- SET EXERCISE: Count the lines in the rows below that contain the string "Open", treating uppercase and lowercase as different. Reply with the number alone.

- SUPPLIED ENTRIES:
((

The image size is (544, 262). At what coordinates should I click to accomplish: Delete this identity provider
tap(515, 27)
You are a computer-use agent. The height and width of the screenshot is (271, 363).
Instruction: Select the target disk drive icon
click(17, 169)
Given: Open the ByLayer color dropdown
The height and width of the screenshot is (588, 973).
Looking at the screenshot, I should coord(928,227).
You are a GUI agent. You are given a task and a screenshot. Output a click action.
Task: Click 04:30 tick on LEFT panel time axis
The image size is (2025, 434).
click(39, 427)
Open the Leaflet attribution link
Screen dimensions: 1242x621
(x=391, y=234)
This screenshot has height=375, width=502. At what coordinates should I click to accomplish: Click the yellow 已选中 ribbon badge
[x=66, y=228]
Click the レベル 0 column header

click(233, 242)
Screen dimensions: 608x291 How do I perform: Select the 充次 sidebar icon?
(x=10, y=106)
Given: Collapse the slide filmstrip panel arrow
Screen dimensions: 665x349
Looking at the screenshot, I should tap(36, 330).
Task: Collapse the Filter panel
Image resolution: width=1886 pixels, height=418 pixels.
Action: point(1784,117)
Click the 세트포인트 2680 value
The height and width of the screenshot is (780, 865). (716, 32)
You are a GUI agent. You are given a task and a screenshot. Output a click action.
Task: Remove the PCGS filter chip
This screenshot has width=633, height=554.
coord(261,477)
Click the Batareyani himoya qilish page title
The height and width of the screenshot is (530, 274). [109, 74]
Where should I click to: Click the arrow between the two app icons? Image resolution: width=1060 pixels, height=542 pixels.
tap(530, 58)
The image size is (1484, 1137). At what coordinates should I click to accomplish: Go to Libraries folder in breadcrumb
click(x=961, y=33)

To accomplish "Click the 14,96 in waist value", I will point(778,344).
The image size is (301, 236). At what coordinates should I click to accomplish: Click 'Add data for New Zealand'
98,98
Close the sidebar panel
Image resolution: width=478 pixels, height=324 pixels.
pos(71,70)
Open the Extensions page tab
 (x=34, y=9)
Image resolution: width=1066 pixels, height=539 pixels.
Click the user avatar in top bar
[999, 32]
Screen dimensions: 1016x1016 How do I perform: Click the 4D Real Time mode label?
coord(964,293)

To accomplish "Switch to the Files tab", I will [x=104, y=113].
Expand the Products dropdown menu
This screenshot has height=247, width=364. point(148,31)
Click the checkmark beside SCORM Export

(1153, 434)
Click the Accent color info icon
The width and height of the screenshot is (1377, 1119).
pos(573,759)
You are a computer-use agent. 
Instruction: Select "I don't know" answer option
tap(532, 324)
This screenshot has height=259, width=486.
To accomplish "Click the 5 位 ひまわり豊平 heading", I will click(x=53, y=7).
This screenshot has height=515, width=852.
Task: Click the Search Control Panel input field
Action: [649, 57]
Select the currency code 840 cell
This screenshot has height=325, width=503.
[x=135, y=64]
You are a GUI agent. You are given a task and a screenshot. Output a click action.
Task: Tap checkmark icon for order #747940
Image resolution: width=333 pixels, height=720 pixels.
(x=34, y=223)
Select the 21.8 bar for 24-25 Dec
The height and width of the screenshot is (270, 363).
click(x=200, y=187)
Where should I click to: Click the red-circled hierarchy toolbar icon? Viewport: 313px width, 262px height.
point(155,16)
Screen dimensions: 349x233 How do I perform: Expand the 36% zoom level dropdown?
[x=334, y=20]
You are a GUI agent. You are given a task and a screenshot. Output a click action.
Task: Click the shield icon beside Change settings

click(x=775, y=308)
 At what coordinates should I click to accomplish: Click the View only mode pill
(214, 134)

))

- SOLUTION FOR THIS EXERCISE: 3